» **GOAL OF THE EXERCISE**
Would you repeat all the lines below, exactly as they stand?

═══ INFORMATION SUPPLIED

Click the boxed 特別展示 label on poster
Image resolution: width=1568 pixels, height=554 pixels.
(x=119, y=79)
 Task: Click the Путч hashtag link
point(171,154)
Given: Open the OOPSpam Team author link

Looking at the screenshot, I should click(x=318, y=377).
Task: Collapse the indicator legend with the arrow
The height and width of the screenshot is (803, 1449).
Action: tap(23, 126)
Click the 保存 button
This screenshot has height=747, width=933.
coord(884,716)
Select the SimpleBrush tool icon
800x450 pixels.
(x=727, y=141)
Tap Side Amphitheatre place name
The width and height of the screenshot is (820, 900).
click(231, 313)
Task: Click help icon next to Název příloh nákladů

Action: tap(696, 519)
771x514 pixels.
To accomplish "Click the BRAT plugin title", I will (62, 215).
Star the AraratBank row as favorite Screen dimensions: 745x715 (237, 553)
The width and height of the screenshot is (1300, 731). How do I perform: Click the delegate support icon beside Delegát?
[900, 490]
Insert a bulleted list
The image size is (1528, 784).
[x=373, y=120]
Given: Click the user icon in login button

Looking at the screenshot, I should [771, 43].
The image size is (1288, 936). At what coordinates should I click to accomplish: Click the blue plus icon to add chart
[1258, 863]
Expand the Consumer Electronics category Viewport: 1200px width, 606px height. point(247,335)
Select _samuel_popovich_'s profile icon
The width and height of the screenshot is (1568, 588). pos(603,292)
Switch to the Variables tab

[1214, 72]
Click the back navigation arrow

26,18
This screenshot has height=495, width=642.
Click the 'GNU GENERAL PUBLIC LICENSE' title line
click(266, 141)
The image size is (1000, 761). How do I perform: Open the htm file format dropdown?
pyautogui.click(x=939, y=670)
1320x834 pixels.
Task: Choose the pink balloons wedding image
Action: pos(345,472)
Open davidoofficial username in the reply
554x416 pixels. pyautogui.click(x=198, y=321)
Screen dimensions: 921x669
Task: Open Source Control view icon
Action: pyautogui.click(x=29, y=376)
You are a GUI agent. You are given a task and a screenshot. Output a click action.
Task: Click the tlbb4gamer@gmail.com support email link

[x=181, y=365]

══════

» **RESPONSE BELOW**
Click the boxed 特別展示 label on poster
Image resolution: width=1568 pixels, height=554 pixels.
(x=119, y=79)
 Task: Click the Путч hashtag link
point(171,154)
Given: Open the OOPSpam Team author link

Looking at the screenshot, I should click(x=318, y=377).
Task: Collapse the indicator legend with the arrow
The height and width of the screenshot is (803, 1449).
Action: tap(23, 126)
Click the 保存 button
This screenshot has height=747, width=933.
coord(884,716)
Select the SimpleBrush tool icon
800x450 pixels.
(x=727, y=141)
Tap Side Amphitheatre place name
The width and height of the screenshot is (820, 900).
click(231, 313)
Task: Click help icon next to Název příloh nákladů

Action: tap(696, 519)
771x514 pixels.
To accomplish "Click the BRAT plugin title", I will (62, 215).
Star the AraratBank row as favorite Screen dimensions: 745x715 (237, 553)
The width and height of the screenshot is (1300, 731). How do I perform: Click the delegate support icon beside Delegát?
[900, 490]
Insert a bulleted list
The image size is (1528, 784).
[x=373, y=120]
Given: Click the user icon in login button

Looking at the screenshot, I should [771, 43].
The image size is (1288, 936). At what coordinates should I click to accomplish: Click the blue plus icon to add chart
[1258, 863]
Expand the Consumer Electronics category Viewport: 1200px width, 606px height. point(247,335)
Select _samuel_popovich_'s profile icon
The width and height of the screenshot is (1568, 588). pos(603,292)
Switch to the Variables tab

[1214, 72]
Click the back navigation arrow

26,18
This screenshot has height=495, width=642.
Click the 'GNU GENERAL PUBLIC LICENSE' title line
click(266, 141)
The image size is (1000, 761). How do I perform: Open the htm file format dropdown?
pyautogui.click(x=939, y=670)
1320x834 pixels.
Task: Choose the pink balloons wedding image
Action: pos(345,472)
Open davidoofficial username in the reply
554x416 pixels. pyautogui.click(x=198, y=321)
Screen dimensions: 921x669
Task: Open Source Control view icon
Action: pyautogui.click(x=29, y=376)
You are a GUI agent. You are given a task and a screenshot. Output a click action.
Task: Click the tlbb4gamer@gmail.com support email link

[x=181, y=365]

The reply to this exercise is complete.